Joan und Joe Castleman scheinen wie das Vorzeigeehepaar aus einer längst vergangenen Zeit. Seit scheinbar Ewigkeiten verheiratet ist er der erfolgreiche Schriftsteller und sie die treu-und fürsorgliche Ehefrau, die immer an der Seite ihres Mannes steht und natürlich auch in einer, zwar nicht handelnden aber doch präsenten Art und Weise an dem beruflichen Erfolg von Joe beteiligt ist.
Ihr Glück scheint den Höhepunkt zu erreichen, als Joe erfährt, dass er den Helsinki-Preis gewonnen hat, ein renommierter und überdies hoch datierter finnischer Literaturpreis. Gemeinsam mit Joan macht sich Joe auf den Weg nach Finnland, um den Preis entgegen zu nehmen und natürlich auch eine Rede zu halten. Auf dem langen Flug in die finnische Hauptstadt beginnt Joan damit ihre bisherige Ehe mit Joe Revue passieren zu lassen.

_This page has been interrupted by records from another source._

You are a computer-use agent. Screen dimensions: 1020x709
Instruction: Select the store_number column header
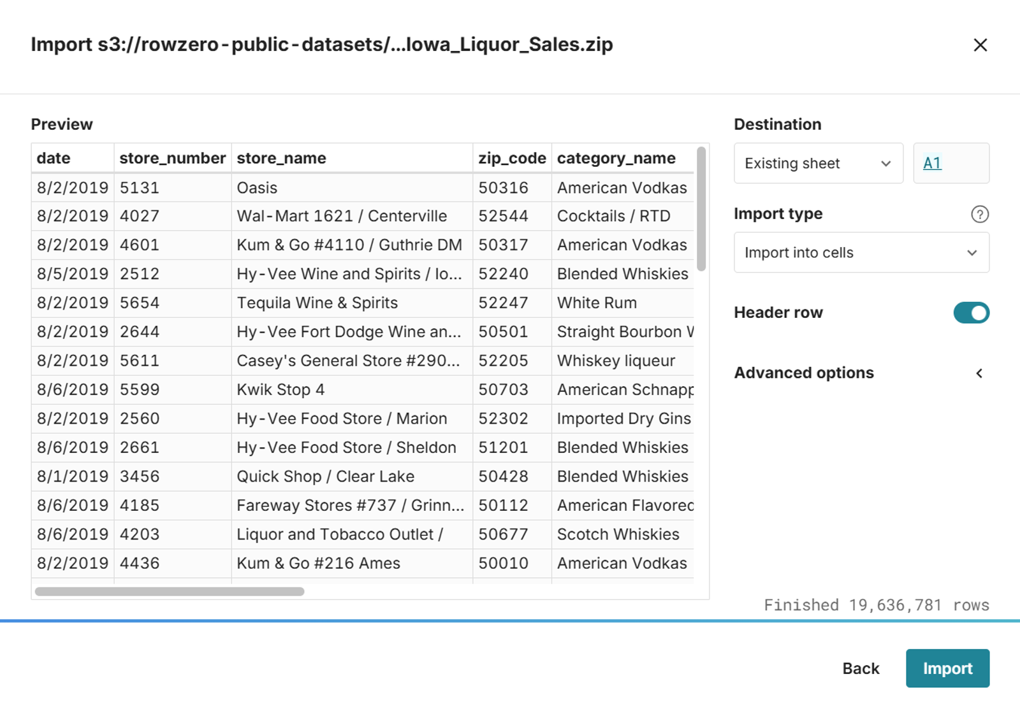click(x=173, y=158)
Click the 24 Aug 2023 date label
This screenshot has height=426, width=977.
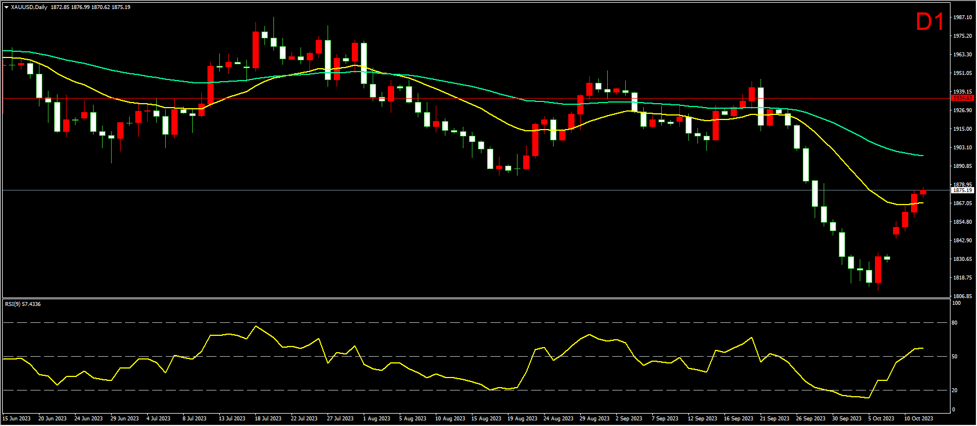[558, 419]
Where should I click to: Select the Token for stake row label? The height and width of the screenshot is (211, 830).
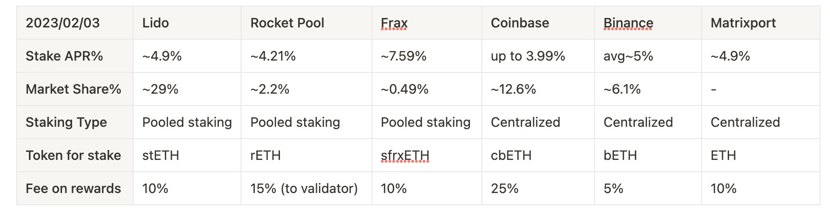(75, 155)
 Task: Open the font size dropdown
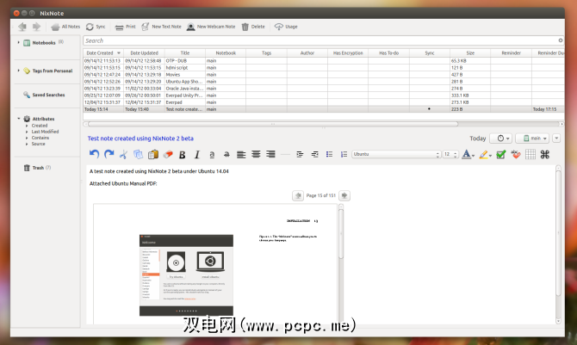coord(450,154)
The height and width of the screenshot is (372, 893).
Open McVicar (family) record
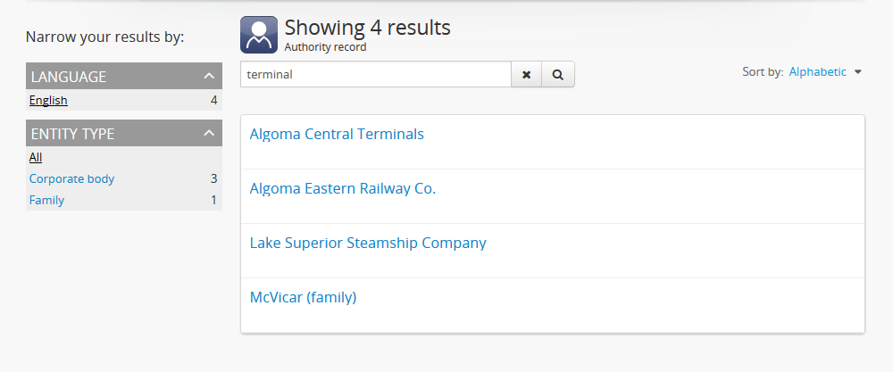click(x=303, y=298)
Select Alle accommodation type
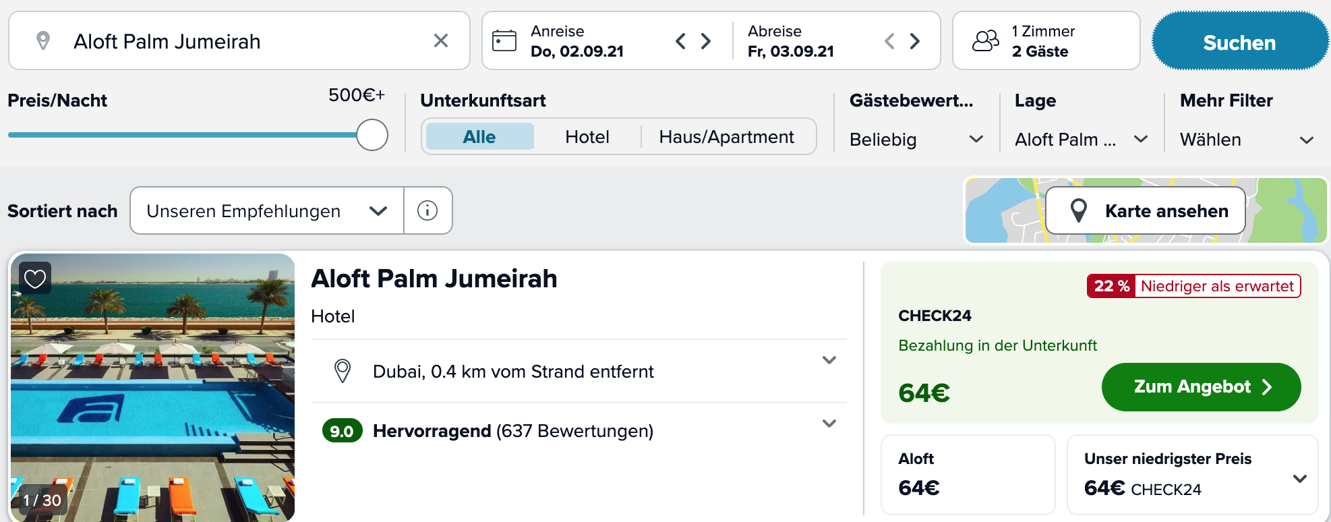The image size is (1331, 522). point(479,137)
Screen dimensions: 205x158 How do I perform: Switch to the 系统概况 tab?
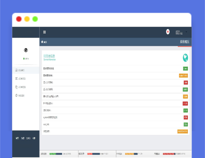(x=185, y=42)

Aus einem anfänglichen Blick in die Vergangenheit wird schnell ein immer mehr zerbröckelndes Bild einer Ehe, die den Großteil ihrer Zeit vor allem eines getan hat: den Schein zu wahren. Joan zeichnet mit sich selbst das Bild einer Ehefrau, die immer nur zurückgesteckt hat und für das Wohl ihres Mannes und in einem Flugzeug hoch über den Atlantik trifft Joan eine folgenreiche Entscheidung...

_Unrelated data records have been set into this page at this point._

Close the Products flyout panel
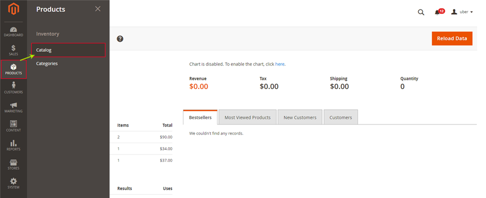This screenshot has height=198, width=486. coord(98,9)
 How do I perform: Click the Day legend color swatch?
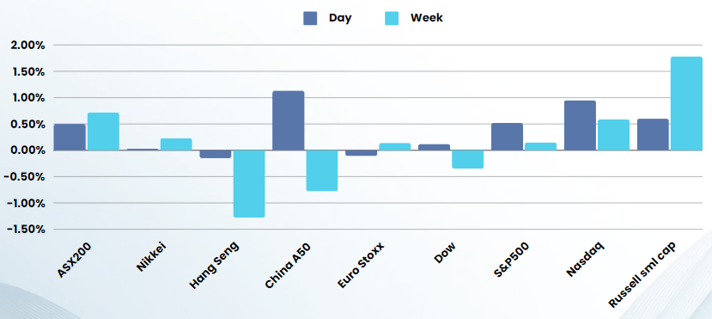pyautogui.click(x=310, y=18)
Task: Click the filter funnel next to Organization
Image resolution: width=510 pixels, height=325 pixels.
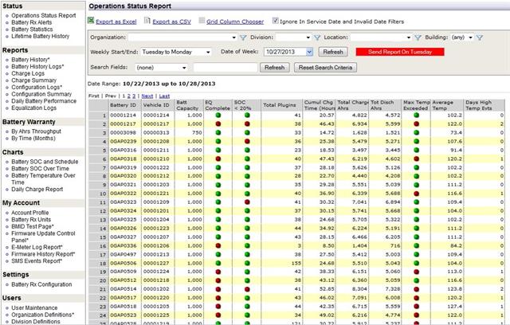Action: pos(243,37)
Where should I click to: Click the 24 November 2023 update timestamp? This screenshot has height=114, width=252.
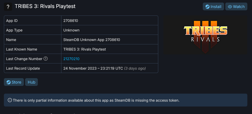click(x=93, y=68)
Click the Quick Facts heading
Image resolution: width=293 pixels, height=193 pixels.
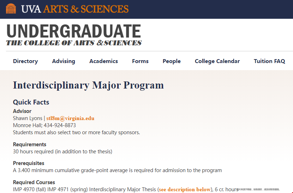[x=31, y=102]
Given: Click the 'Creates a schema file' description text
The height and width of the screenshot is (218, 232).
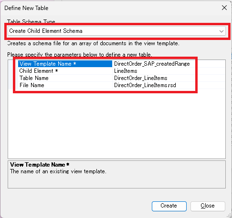Looking at the screenshot, I should [93, 43].
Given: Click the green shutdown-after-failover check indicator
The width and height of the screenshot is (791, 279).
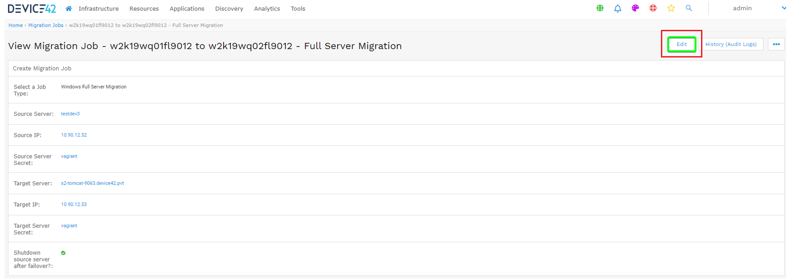Looking at the screenshot, I should [63, 253].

Es ist immer wieder eine Bereicherung mitzuerleben, wenn es eine Autorin oder ein Autor schafft auf verhältnismäßig wenigen Seiten eine großartige, beeindruckende und intensive Geschichte zu erzählen. Meg Wolitzer ist das mit "Die Ehefrau" gelungen. Auf fast schon nüchterne Art und Weise lernen wir Leser Joan kennen, die die Reise zum wohl größten beruflichen Erfolg ihres Ehemannes nutzt, um ein genauso nüchternes Fazit der gemeinsamen Ehejahre zu ziehen. Dabei beschreibt sie einen gut aussehenden und ehrgeizigen College-Professor und sich selbst als introvertierte Studentin, die noch nicht wirklich viel von der Welt gesehen hat und sich gleich bei der ersten Seminar Sitzung in Joe verliebt. Joe, der zu diesem Zeitpunkt bereits verheiratet und Vater einer Tochter war, erwidert die Avancen seiner Studentin mit anfangs nur ausholenden Komplimenten zu ihren schriftstellerischen Arbeiten, und dann schnell mit dem Beginn einer stürmischen Affäre. Die beiden ziehen nach New York und üben sich darin Joes Schriftsteller Karriere den nötigen Antrieb zu verleihen. Und bereits zu diesem frühen Zeitpunkt ihrer Beziehung beginnt Joan zurückzustecken, sich selbst auf eine weniger wertvolle Position zu setzen, als ihren Ehemann. Rückblickend erzählt versinkt sie dabei zu keinem Zeitpunkt in Selbstmitleid, sondern präsentiert sich als eine kluge Frau voller Persönlichkeit, die das Leben weit von einem ihr vorgesehenen Weg weggetrieben hat. Gerade in der Anfangszeit in der Beziehung zwischen Joan und Joe bekommt man den Eindruck, als versuche Joan ihre eigene persönliche Lebenssituation immer wieder als ein nicht erwartetes Abenteuer zu sehen und das Beste aus der Angelegenheit zu machen.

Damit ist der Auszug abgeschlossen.